What has worked when you’ve undertaken this? 

Rather than saying, “So here’s what the agenda for the day is,” you kind of open it up and say, “Thank you for coming together. I appreciate that. Now this is your meeting. Let’s figure out together what it is that we think we need to talk about today, what it is that we hope to accomplish today.” And so you create a space in which people feel responding to this invitation was actually worth it. And then at the end of the day you take some time to ask some questions— “Was this day a good day? Was it a holy day? Did you have a holy conversation? Do you feel like you were able to participate in it fully? What do you think we accomplished today, by God’s grace? What more do we need to talk about? Would you like to talk again?” And certainly that’s been my experience with some folks that I’ve met with—we’ve always asked at the end whether we’d like to meet again, and in my experience very many people have said, “Absolutely.”

Is this understanding of authority an attempt to replicate the authority that Archbishop of Canterbury has, as first among equals? 

Correct. The ministry of primacy is grounded in that sense of being the first among equals within a particular church. There are varying degrees of authority among the provinces of the Anglican Communion that are given to primates. But historically, in our communion, a primate doesn’t have any capacity for binding authority on any matter of jurisdiction. As the Archbishop of Canterbury is often described as the locus of unity in the Anglican Communion as a whole, so the primate of each province is the locus of unity for that church.

Are there advantages to having a church be led by someone with this kind of authority? 

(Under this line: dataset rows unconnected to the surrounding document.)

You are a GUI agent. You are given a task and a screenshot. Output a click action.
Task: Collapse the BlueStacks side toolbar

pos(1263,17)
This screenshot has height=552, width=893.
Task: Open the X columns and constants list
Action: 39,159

I fully believe that if you look over the history of the Anglican Church of Canada, the “detached” model of primacy has actually served our church very well. The other thing, of course, is that there’s an image of servant leadership in the model we have of the primacy that is really quite unique. The primate cannot just waltz into a diocese; you have to have the permission of the bishop. You are called to serve everybody and you have to be content with the fact that you don’t have the same kind of authority that diocesan bishops have. The primate will do what the primate’s invited to do. When it comes, for instance, to Sacred Circle, you’re a guest—you’re there to listen and learn, and to speak when you’re invited to speak.

Do you think this “servant leadership” reflects in some way the role of Jesus in the gospels? I’m reminded of the image of him washing the feet of his disciples. 

You’re exactly in the same headspace I am. Given the nature of primacy in our church—and I can only speak for myself—I have to live out of what’s called the Farewell Discourse in John’s gospel, where Jesus is in the upper room and he washes [the disciples’] feet. And he models servant leadership. And then he teaches them, but he teaches by modelling it. And then once he’s done that, he goes on to talk with them about other things: loving one another, going into the world bearing fruit, fruit that will last. He prays for his own consecration, for their consecration, and for all others who will come to believe through their word.

The beauty of that conversation is that we’re drawn into it. It’s an abiding conversation Christ has with his disciples of every age. I’ve often found myself personally needing to place myself again inside that upper room and hear again what Jesus is saying to the disciples, listening for some fresh insight about the kind of community he wants us to be—not just for our own sake but for the sake of the world for which he is about to stretch out his arms on the cross. The kind of authority that the church invests in the office of the primate—that’s its source, that’s its origin.